[DATA TO EXAMINE]:
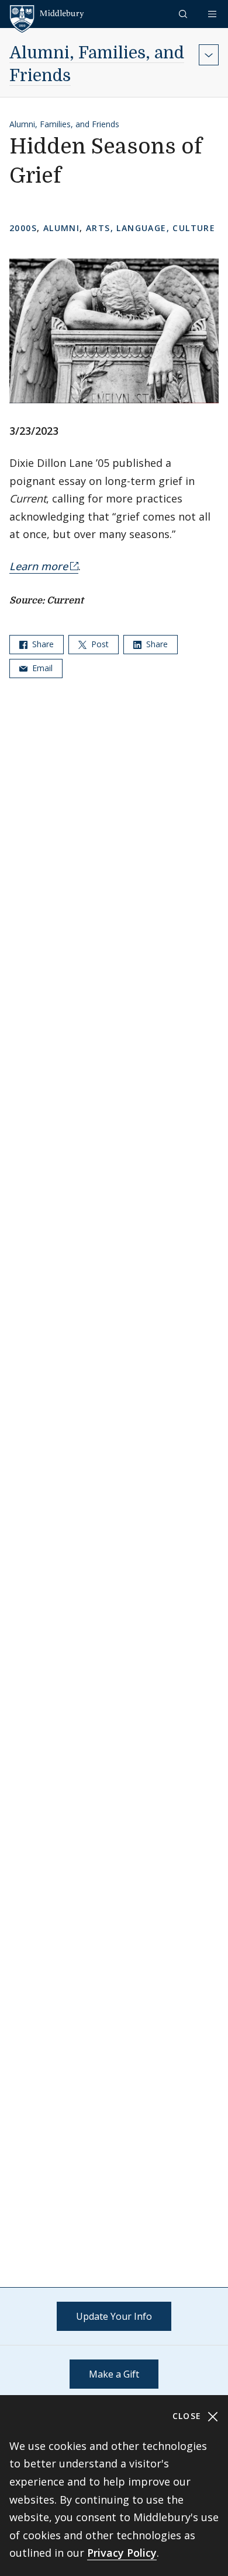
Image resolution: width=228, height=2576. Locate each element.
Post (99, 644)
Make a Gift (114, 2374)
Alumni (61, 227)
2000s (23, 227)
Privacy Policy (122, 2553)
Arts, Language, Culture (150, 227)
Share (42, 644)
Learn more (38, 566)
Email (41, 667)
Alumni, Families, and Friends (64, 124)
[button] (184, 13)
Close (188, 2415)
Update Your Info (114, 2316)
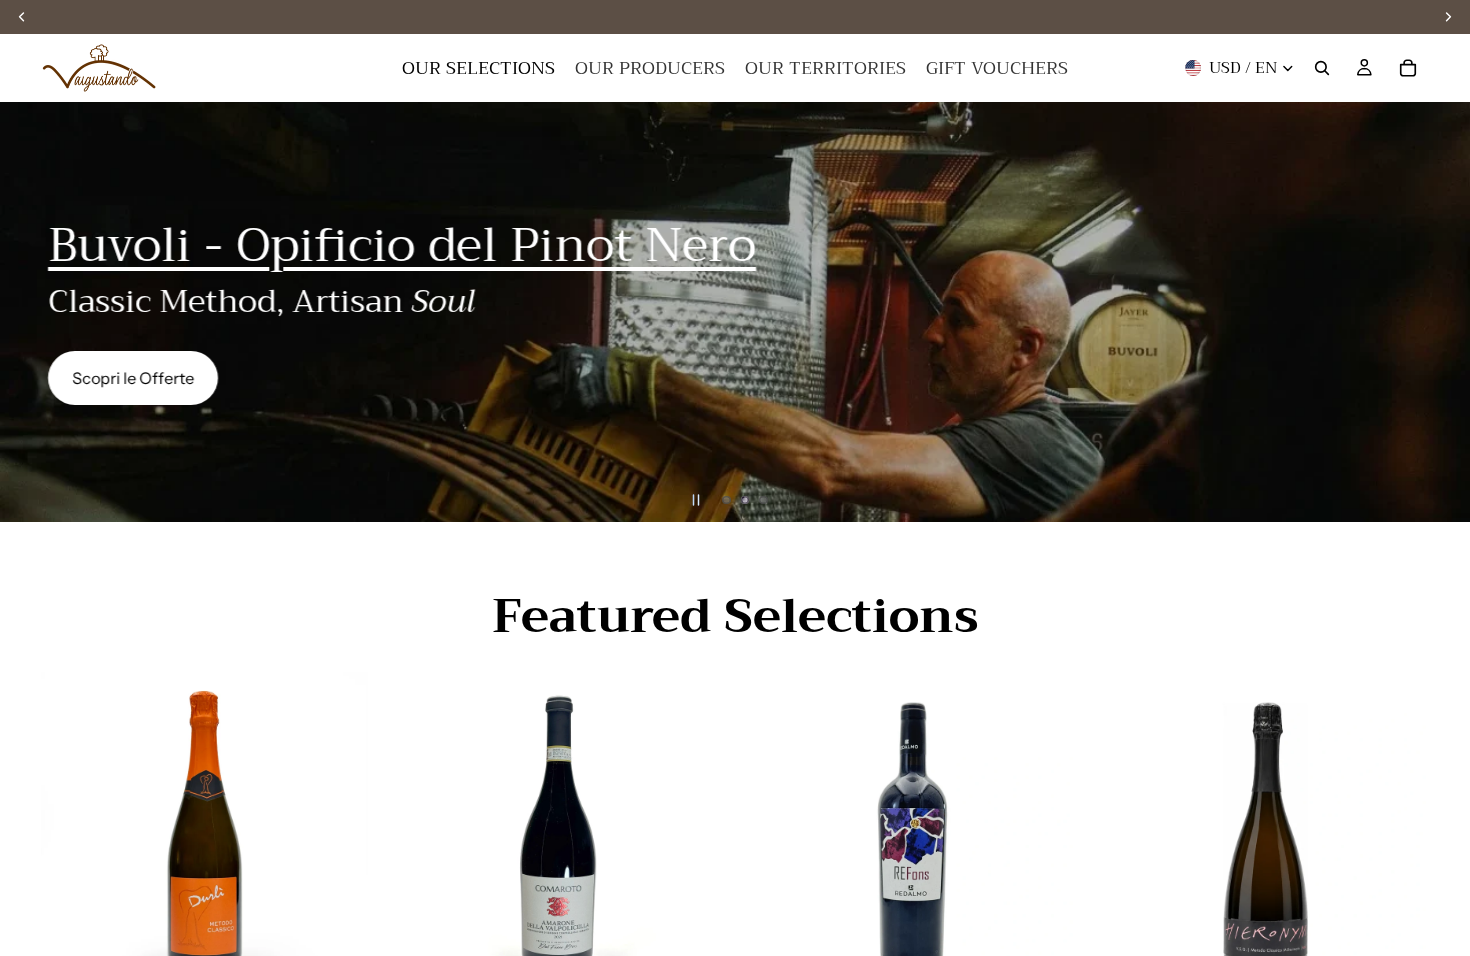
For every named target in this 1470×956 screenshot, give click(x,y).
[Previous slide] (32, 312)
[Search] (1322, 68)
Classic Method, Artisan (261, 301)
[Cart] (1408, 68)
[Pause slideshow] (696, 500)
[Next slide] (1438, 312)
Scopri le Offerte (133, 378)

[WHAT THE TASK REQUIRES]:
Where does the word "Alumni" occur in the records? Return every line that holds it.

[ANSWER]:
Alumni (61, 227)
Alumni, Families, and Friends (64, 124)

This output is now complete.